I hauled near fifty ingots in my pack by the time I surfaced, my shoulders burning like they’d been forged in the same fire I stoked back at the mine forge. I stopped there first—just off the path, near the crumbling stone wall where the old smith used to work before he vanished or died, no one’s sure. I fired it up with dried bracken, the flames catching slow and hungry. The ingots glowed cherry-red, softening under the hammer. One stubborn bar warped on the third strike—damn near flew out of the tongs. I cursed, dropped it in the quenching bucket. Water hissed like a wounded thing. That one’s ruined, but the rest held true. There’s pride in salvaging what others might’ve tossed.

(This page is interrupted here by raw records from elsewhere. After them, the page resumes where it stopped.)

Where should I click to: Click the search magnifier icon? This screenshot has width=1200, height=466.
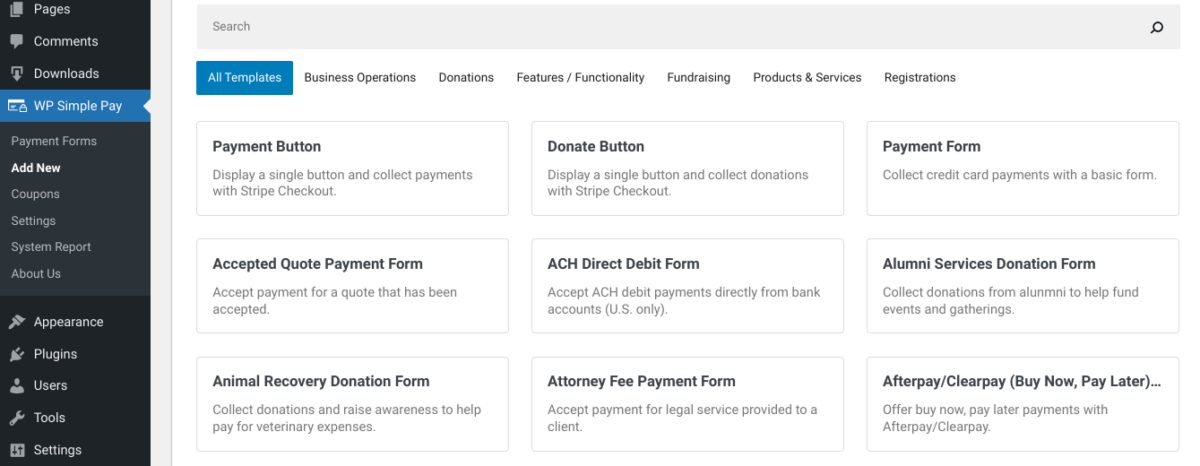click(1157, 27)
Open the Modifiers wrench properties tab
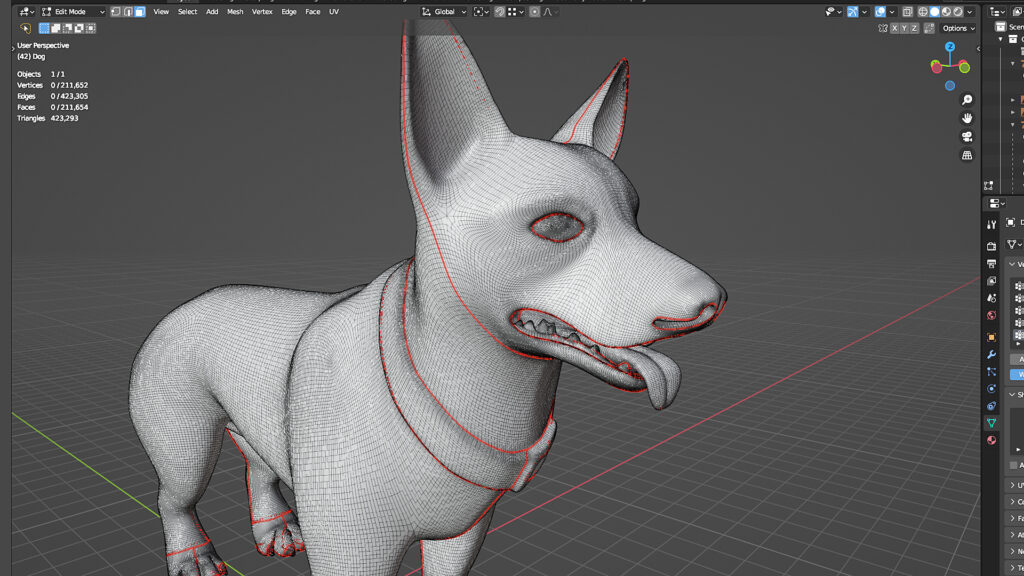1024x576 pixels. [991, 355]
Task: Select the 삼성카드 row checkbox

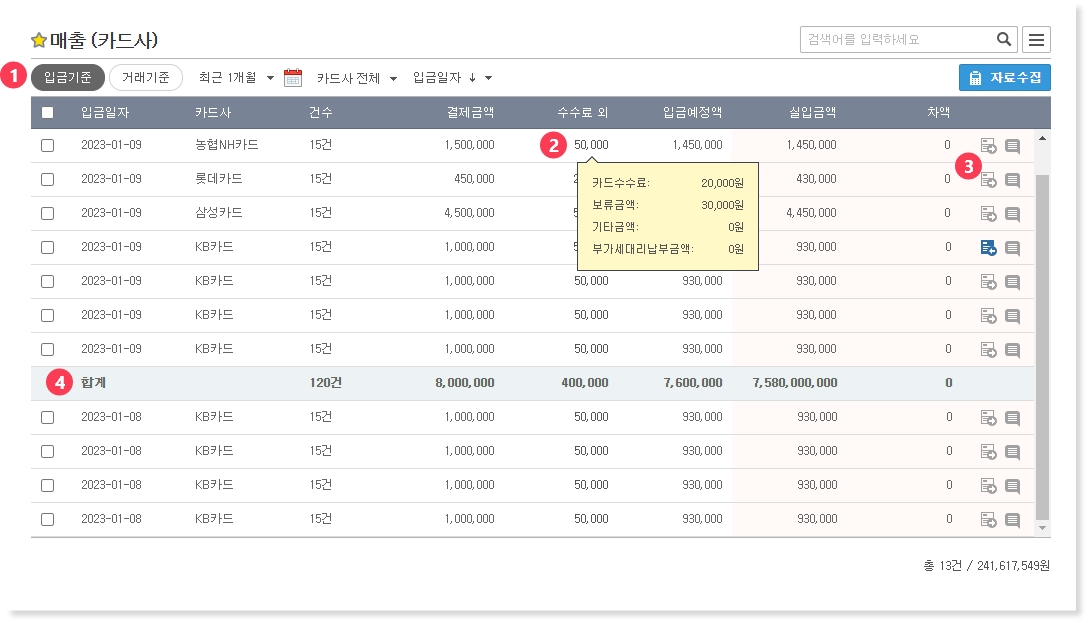Action: pos(47,213)
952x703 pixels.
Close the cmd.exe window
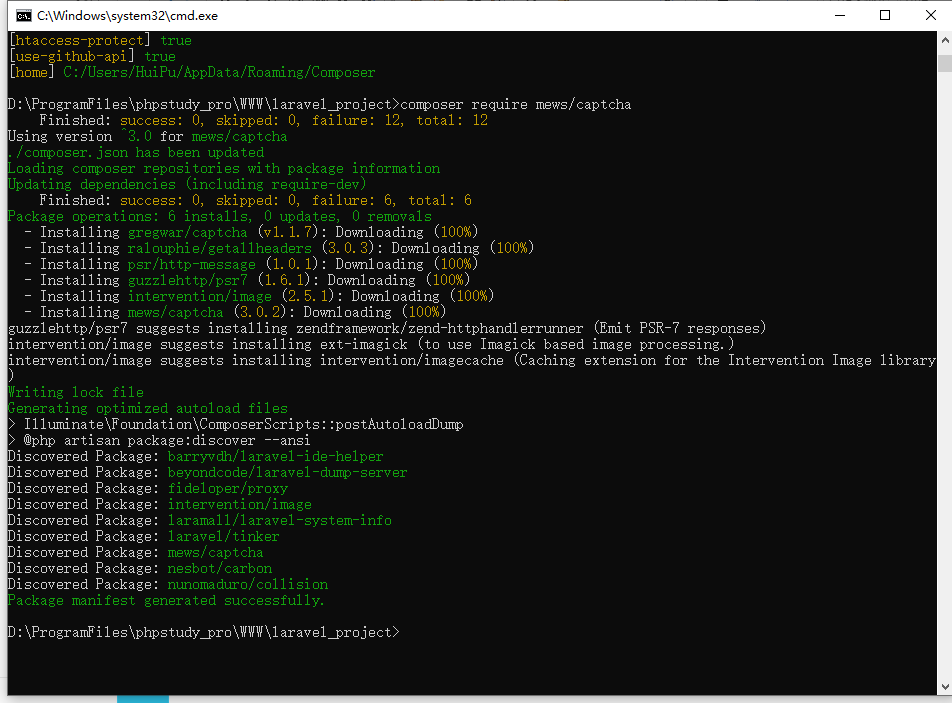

Selling them was another trial. Wasted half the hour trying to reach the tinker near the Provisioner’s south stall—some fool blocked the path with a cart, and the guild doors were shut tight. Ended up at the Miners Guild, trading with old Mavik, who barely looked up from his ledger. Gave me a fair price, though. No gold in my pouch now, true, but the weight’s shifted—emptier pack, heavier pockets in spirit.

Come dawn, I’ll go back. Not for the coin. Not just for the craft. But for that moment when the rock gives way, and the metal sings under the hammer. That’s when I remember I’m still here. Still shaping something.